→ Instruction: Recast every line of the entries below as a Markdown table with the columns Row and Entry line, numbering the rows in order and omitting blank lines.

_ _ _ _ _

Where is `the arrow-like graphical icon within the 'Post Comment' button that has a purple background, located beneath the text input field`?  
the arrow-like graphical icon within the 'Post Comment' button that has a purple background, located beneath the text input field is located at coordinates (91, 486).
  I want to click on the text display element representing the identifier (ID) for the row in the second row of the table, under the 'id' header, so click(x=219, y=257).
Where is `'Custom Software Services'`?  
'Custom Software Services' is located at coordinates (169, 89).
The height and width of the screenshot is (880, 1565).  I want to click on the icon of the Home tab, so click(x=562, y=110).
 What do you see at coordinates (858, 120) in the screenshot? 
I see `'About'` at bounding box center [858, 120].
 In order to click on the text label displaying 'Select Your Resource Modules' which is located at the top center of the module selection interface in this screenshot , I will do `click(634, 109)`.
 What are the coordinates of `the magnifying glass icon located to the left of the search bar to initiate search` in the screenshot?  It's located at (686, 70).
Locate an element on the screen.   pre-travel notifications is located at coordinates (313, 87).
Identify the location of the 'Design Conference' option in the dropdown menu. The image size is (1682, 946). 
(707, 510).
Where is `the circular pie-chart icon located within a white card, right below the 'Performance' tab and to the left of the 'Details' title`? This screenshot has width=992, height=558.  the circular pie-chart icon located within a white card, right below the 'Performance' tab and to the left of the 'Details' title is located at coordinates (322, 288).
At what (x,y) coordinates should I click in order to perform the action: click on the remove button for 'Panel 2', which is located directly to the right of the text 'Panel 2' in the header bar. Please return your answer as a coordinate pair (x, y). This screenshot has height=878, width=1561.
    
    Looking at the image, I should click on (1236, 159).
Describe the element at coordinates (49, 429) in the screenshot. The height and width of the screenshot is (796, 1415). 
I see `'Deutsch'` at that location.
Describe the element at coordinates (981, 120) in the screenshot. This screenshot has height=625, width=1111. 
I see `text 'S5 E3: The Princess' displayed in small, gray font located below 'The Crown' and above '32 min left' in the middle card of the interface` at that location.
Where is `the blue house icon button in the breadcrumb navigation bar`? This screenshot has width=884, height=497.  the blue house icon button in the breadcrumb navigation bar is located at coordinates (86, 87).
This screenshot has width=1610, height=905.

_ _ _ _ _

→ Solution:
| Row | Entry line |
|---|---|
| 1 | Where is `the arrow-like graphical icon within the 'Post Comment' button that has a purple background, located beneath the text input field`?   |
| 2 | the arrow-like graphical icon within the 'Post Comment' button that has a purple background, located beneath the text input field is located at coordinates (91, 486). |
| 3 |   I want to click on the text display element representing the identifier (ID) for the row in the second row of the table, under the 'id' header, so click(x=219, y=257). |
| 4 | Where is `'Custom Software Services'`?   |
| 5 | 'Custom Software Services' is located at coordinates (169, 89). |
| 6 | The height and width of the screenshot is (880, 1565).  I want to click on the icon of the Home tab, so click(x=562, y=110). |
| 7 |  What do you see at coordinates (858, 120) in the screenshot?  |
| 8 | I see `'About'` at bounding box center [858, 120]. |
| 9 |  In order to click on the text label displaying 'Select Your Resource Modules' which is located at the top center of the module selection interface in this screenshot , I will do `click(634, 109)`. |
| 10 |  What are the coordinates of `the magnifying glass icon located to the left of the search bar to initiate search` in the screenshot?  It's located at (686, 70). |
| 11 | Locate an element on the screen.   pre-travel notifications is located at coordinates (313, 87). |
| 12 | Identify the location of the 'Design Conference' option in the dropdown menu. The image size is (1682, 946).  |
| 13 | (707, 510). |
| 14 | Where is `the circular pie-chart icon located within a white card, right below the 'Performance' tab and to the left of the 'Details' title`? This screenshot has width=992, height=558.  the circular pie-chart icon located within a white card, right below the 'Performance' tab and to the left of the 'Details' title is located at coordinates (322, 288). |
| 15 | At what (x,y) coordinates should I click in order to perform the action: click on the remove button for 'Panel 2', which is located directly to the right of the text 'Panel 2' in the header bar. Please return your answer as a coordinate pair (x, y). This screenshot has height=878, width=1561. |
| 16 |     Looking at the image, I should click on (1236, 159). |
| 17 | Describe the element at coordinates (49, 429) in the screenshot. The height and width of the screenshot is (796, 1415).  |
| 18 | I see `'Deutsch'` at that location. |
| 19 | Describe the element at coordinates (981, 120) in the screenshot. This screenshot has height=625, width=1111.  |
| 20 | I see `text 'S5 E3: The Princess' displayed in small, gray font located below 'The Crown' and above '32 min left' in the middle card of the interface` at that location. |
| 21 | Where is `the blue house icon button in the breadcrumb navigation bar`? This screenshot has width=884, height=497.  the blue house icon button in the breadcrumb navigation bar is located at coordinates (86, 87). |
| 22 | This screenshot has width=1610, height=905. |